» CONSIGNE A
Dans la chronique sur les tartes, combien de temps la tarte à Cordélie reste-t-elle au four ?
» CONSIGNE B
Selon la chronique sur les tartes, de qui viennent les gestes refaits chaque année aux fourneaux ? Nommez toutes ces personnes.

» EXTRAIT CHOISI
----
Les tartes
Ce texte a paru le 19 décembre 2005 dans Le Devoir
J’ai encore de la farine dans les lunettes. Les tartes sont au four… Les recettes de ma belle-mère qui nous a quittés il y a 12 ans déjà et dont j’ai pris la relève pour la cuisine du temps des fêtes. Aux dattes, aux raisins et la fameuse tarte à Cordélie: un rang de flocons d’avoine, un rang de cassonade, un rang de noix de coco râpée et une boîte de lait concentré, dans un fond de tarte sans dessus; 45 minutes au four jusqu’à ce que la noix de coco soit dorée. Ça sent dans toute la maison! Servez tiède avec une boule de crème glacée Lamothe et frères, de Drummondville, si vous en trouvez.
Ce n’est pas que je veuille faire concurrence à Liza Frulla et à sa sauce à spaghettis… Je ne vous parle même pas de mon gâteau aux fruits. Mais j’avais les mains dans la pâte en construisant mentalement cette chronique sans aucune envie de revenir sur les événements politiques de cette fin d’année à la fois tumultueuse et déprimante. L’atmosphère des fêtes de fin d’année me rend insupportable le gouffre qui sépare nos chefs politiques et la société réelle qu’ils gouvernent.
J’ai passé l’après-midi de ce dimanche gris aux fourneaux à refaire, comme tous les ans, les mêmes gestes appris de ma mère, d’une tante, d’une belle-mère ou d’une ancienne colocataire, sous les yeux gourmands de mes deux ados. Une tradition que je vais bien sûr leur transmettre quand ils en auront l’âge.
----
» LIGNES
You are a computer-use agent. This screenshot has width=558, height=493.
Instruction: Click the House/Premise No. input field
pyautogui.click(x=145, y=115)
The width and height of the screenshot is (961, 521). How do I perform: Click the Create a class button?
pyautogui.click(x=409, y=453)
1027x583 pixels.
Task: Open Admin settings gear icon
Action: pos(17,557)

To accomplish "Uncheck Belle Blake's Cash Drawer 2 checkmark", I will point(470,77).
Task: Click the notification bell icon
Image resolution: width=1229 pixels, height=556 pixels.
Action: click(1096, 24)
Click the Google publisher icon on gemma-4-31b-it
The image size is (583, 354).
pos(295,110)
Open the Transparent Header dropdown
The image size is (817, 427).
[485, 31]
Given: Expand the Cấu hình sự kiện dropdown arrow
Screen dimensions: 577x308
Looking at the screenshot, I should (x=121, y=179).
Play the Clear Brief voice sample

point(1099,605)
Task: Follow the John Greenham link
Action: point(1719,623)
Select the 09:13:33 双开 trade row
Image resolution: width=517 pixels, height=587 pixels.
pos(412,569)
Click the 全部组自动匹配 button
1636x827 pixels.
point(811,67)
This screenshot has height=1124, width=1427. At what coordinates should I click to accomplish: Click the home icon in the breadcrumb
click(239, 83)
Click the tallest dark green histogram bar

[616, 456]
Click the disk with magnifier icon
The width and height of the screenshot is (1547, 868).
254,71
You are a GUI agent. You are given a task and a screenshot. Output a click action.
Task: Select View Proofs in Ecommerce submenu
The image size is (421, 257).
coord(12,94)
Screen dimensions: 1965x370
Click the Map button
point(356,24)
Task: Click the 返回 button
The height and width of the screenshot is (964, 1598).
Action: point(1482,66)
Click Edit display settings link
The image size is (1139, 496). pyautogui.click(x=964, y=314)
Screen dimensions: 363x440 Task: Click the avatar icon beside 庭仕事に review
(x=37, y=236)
----
» BONNE RÉPONSE A
45 minutes, jusqu’à ce que la noix de coco soit dorée.

» BONNE RÉPONSE B
- la mère
- une tante
- une belle-mère
- une ancienne colocataire